▸ **Ketentuan Tugas**
1) Ekstrak teks persis dari kutipan dokumen, mulai dari "Sebagian orang menganggap" dan berakhir pada "tidak dikenal.".
2) Menurut kutipan dokumen, penghargaan apa yang dimenangkan The Vegetarian pada tahun 2016?
3) Ringkas paragraf kutipan dokumen yang diawali "Sebagian orang menganggap bahwa penerjemah itu" tanpa menghilangkan fakta utamanya.

▸ **Kutipan Dokumen**
Professor Choi Byong-hyon menganggap menerjemahkan karya klasik Korea kuno ke dalam bahasa Inggris sebagai
“berenang tanpa air, dan bertempur tanpa musuh.” Pertempuran soliternya selama beberapa dekade akhirnya
mendapatkan pengakuan dengan diterbitkannya karyanya oleh penerbitan universitas terkemuka di Amerika.
Prof. Choi Byonghyon, direktur Pusat Globalisasi Korea Klasik, menggalakkan terjemahan
Korea Klasik ke dalam bahasa Inggris dengan misi mengatasi kurangnya
karya yang tersedia di bidang ini.
Sebagian orang menganggap bahwa penerjemah itu tidak
terlihat. Karena dianggap sebagai kekayaan profesional;
perhatian hanya diberikan kepada karya asli. Ada kalanya,
penerjemah tampil ke depan, seperti baru-baru ini ketika The
Vegetarian karya novelis Korea Selatan Han Kang memenangkan
Man Booker International Prize tahun 2016. Penghargaan itu
ditujukan untuk Han dan penerjemahnya ke dalam bahasa Inggris
Deborah Smith, tapi untuk karya klasik penerjemah sering kali
tidak dikenal.
“Tanpa penghargaan, tanpa nama,” Prof. Choi Byong-hyon
menggambarkan situasi itu. Ia bekerja sendiri di kantornya di
Honam University di Gwangju, selama lebih dari 20 tahun dan
sudah menerjemahkan beberapa karya klasik Korea: “Book
of Corrections: Reflections on the National Crisis During the
Japanese Invasion of Korea 1592–1598” (Jingbirok), “Admonitions
on Governing the People: Manual for All Administrators” (Mongmin
simseo), and “The Annals of King Taejo: Founder of Korea's Choson
[Joseon] Dynasty” (Taejo wangjo sillok).

▸ **Cuplikan Catatan**
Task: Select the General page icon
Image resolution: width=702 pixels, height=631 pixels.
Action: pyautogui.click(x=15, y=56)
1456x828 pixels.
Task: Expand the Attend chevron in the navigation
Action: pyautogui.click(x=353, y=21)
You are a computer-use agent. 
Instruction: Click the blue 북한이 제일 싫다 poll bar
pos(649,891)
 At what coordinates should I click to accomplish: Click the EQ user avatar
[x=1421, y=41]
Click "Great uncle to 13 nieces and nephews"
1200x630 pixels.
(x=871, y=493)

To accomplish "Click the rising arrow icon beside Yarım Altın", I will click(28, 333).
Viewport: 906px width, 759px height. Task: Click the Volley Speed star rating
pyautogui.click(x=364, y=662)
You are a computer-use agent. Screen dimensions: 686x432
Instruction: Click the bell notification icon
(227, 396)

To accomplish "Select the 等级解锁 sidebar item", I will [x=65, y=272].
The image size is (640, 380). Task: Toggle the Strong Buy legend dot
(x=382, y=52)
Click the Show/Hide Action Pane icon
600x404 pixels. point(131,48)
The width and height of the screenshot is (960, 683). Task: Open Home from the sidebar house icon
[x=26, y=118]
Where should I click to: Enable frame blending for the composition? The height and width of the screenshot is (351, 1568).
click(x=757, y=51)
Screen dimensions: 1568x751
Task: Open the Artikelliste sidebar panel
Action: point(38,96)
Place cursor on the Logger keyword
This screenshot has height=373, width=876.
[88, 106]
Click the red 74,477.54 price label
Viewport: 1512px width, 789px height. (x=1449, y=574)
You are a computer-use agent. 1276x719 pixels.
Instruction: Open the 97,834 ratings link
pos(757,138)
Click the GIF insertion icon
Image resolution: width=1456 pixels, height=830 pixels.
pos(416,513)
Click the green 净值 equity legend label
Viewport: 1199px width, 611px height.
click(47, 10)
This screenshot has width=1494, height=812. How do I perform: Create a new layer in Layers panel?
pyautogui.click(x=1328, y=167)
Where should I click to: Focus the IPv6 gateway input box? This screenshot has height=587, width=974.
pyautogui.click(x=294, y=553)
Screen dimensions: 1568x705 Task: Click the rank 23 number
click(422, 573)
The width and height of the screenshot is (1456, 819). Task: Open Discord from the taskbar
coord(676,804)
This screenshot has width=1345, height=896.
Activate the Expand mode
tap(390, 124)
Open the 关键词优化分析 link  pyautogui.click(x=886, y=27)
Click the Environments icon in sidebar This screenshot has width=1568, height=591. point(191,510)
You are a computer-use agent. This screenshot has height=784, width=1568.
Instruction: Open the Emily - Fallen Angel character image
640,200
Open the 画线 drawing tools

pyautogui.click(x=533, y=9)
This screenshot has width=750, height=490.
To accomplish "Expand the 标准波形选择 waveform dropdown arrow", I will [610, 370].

▸ **Hasil Latihan**
1)
Sebagian orang menganggap bahwa penerjemah itu tidak
terlihat. Karena dianggap sebagai kekayaan profesional;
perhatian hanya diberikan kepada karya asli. Ada kalanya,
penerjemah tampil ke depan, seperti baru-baru ini ketika The
Vegetarian karya novelis Korea Selatan Han Kang memenangkan
Man Booker International Prize tahun 2016. Penghargaan itu
ditujukan untuk Han dan penerjemahnya ke dalam bahasa Inggris
Deborah Smith, tapi untuk karya klasik penerjemah sering kali
tidak dikenal.

2) Man Booker International Prize.

3) Penerjemah sering dianggap tidak terlihat karena perhatian hanya tertuju pada karya asli. Sesekali penerjemah tampil ke depan, misalnya ketika The Vegetarian karya Han Kang memenangkan Man Booker International Prize 2016. Penghargaan itu ditujukan untuk Han dan penerjemahnya ke dalam bahasa Inggris, Deborah Smith. Namun, penerjemah karya klasik sering kali tidak dikenal.